Beyond practitioners, the results also contribute to civil society organisations and regulatory bodies as the theoretical framework supports the articulation of vulnerabilities, which are often encountered in the field, but which are still hard to express in a language that is understood by policymakers and ML application developers. In sharing our results with these interviewees we received promising feedback that the vulnerability dimensions and guidelines may help to form a shared lexicon to build more effective bridges between different communities addressing the risks and hazards of ML-based systems.

The research also provides a scientific knowledge base, which can be used in future research on vulnerabilities in sociotechnical systems. Moreover, the empirically validated vulnerability categories provide a useful theoretical lens for research addressing sociotechnical complexity of ML in practice.

Four directions to build upon this research are recommended. First, evaluation and demonstration of the guidelines in real-life ML use cases is recommended. This research did not involve an iterative step between design and evaluation, but concluded with a first design of guidelines. Evaluation and demonstration are recommended to research the value of using the guidelines in actual ML use cases and to iteratively improve the guidelines. Second, researching other ML use cases within different organisations within the financial sector and in other sectors would enrich the research output. As the financial sector is highly regulated and risk averse, it would be insightful to include use cases from less regulated and more risk seeking sectors, to complement this research. Third, this research widened the technical view that dominates the ML field towards a sociotechnical systems view.

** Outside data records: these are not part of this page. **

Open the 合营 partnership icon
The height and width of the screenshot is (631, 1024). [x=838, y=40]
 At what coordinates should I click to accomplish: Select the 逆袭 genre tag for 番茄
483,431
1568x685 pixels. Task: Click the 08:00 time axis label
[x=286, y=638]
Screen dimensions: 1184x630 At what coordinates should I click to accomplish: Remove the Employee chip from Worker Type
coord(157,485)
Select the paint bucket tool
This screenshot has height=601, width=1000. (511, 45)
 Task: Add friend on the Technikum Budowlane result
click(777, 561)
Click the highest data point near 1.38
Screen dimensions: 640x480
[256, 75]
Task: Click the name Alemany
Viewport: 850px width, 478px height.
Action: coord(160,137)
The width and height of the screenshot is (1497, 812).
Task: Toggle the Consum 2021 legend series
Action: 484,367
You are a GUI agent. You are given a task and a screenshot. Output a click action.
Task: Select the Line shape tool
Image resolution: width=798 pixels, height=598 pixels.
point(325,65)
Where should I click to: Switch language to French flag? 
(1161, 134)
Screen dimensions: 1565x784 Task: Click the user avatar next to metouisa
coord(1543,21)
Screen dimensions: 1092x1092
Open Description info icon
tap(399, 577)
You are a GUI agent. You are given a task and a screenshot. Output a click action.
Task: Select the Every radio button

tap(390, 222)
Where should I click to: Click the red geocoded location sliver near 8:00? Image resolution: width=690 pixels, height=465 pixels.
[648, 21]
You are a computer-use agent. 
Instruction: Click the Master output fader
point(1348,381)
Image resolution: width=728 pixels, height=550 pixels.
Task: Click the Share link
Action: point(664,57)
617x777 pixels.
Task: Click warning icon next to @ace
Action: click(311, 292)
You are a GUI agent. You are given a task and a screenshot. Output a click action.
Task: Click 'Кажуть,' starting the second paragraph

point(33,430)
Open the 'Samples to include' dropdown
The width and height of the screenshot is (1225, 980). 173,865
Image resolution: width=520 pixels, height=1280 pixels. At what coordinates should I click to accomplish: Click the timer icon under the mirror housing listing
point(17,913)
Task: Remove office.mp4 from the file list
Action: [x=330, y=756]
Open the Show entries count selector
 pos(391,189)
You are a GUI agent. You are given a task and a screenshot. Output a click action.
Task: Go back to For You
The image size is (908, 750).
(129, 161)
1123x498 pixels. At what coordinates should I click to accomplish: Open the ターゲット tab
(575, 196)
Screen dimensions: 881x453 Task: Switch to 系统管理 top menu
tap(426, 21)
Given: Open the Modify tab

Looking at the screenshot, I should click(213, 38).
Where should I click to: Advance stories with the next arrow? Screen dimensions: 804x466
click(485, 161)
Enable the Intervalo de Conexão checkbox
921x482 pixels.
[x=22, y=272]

The next step is to widen this view further, by addressing the interactions with broader organisational and institutional mechanisms. And lastly,  it is relevant to note that this study was performed in late 2021 and early 2022, and hence precedes the quick rise of generative AI tools since the end of 2022. Nonetheless, the findings in this paper largely apply, but may be nuanced or extended for more recent generative AI applications.